Pixel coordinate grounding data

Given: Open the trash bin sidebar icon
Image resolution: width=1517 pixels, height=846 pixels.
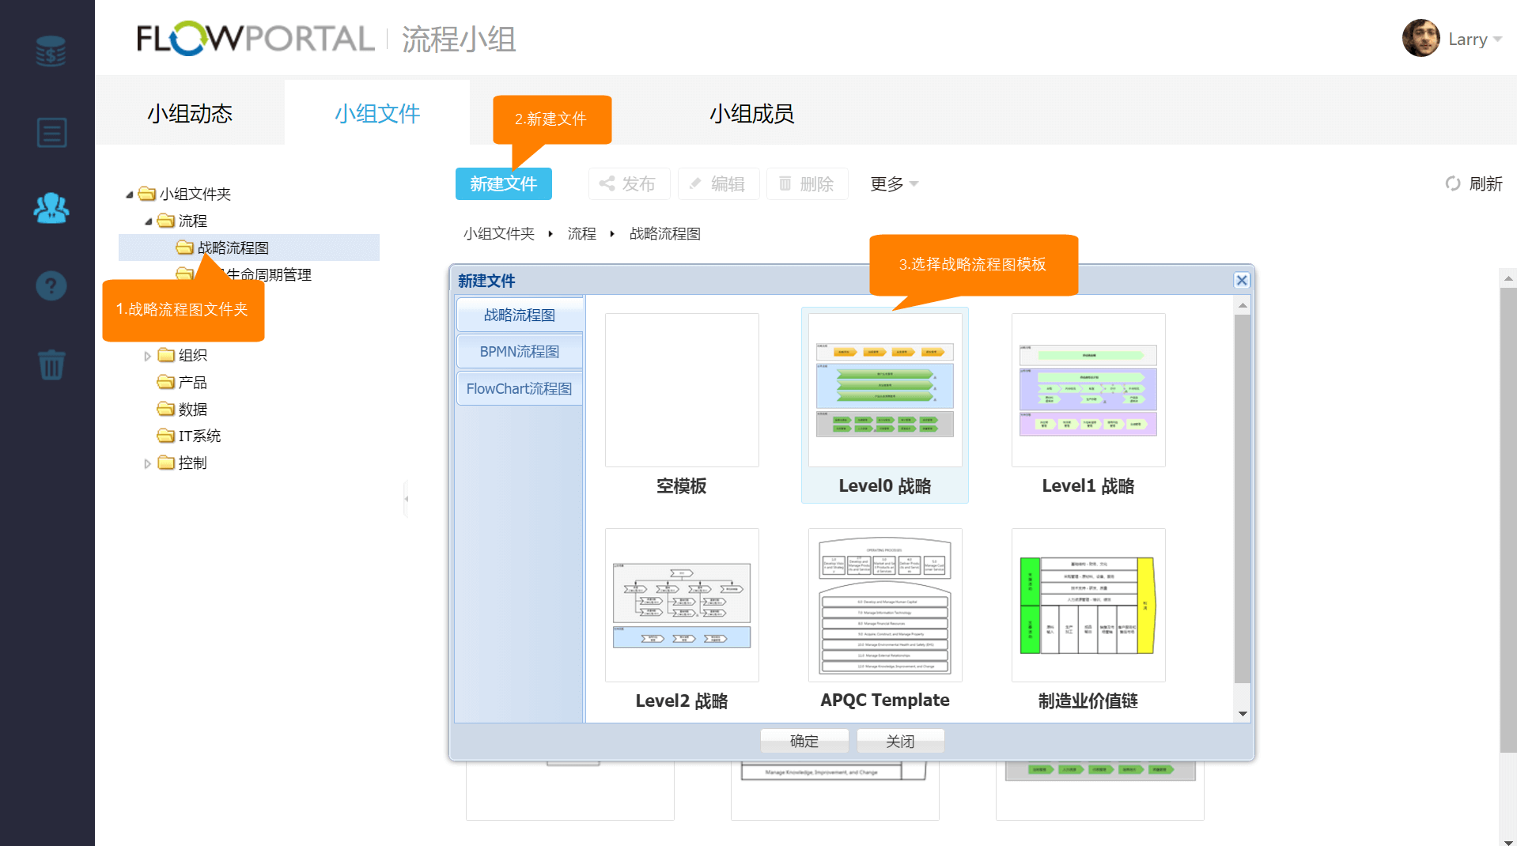Looking at the screenshot, I should tap(51, 364).
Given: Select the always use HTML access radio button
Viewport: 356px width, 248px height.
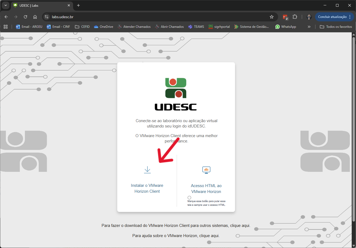Looking at the screenshot, I should coord(189,198).
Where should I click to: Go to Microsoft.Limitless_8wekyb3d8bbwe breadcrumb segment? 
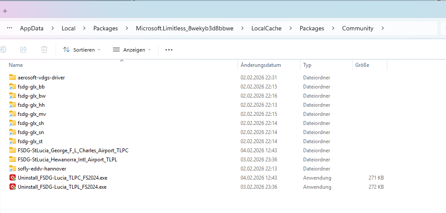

■ PROBLEM STATEMENT
Return every entry word for word, leaving the pictures out.

■ EXERCISE ANSWER
Given: Open the trash bin sidebar icon
Image resolution: width=1517 pixels, height=846 pixels.
Looking at the screenshot, I should tap(51, 364).
Given: Select the always use HTML access radio button
Viewport: 356px width, 248px height.
Looking at the screenshot, I should coord(189,198).
Where should I click to: Go to Microsoft.Limitless_8wekyb3d8bbwe breadcrumb segment? 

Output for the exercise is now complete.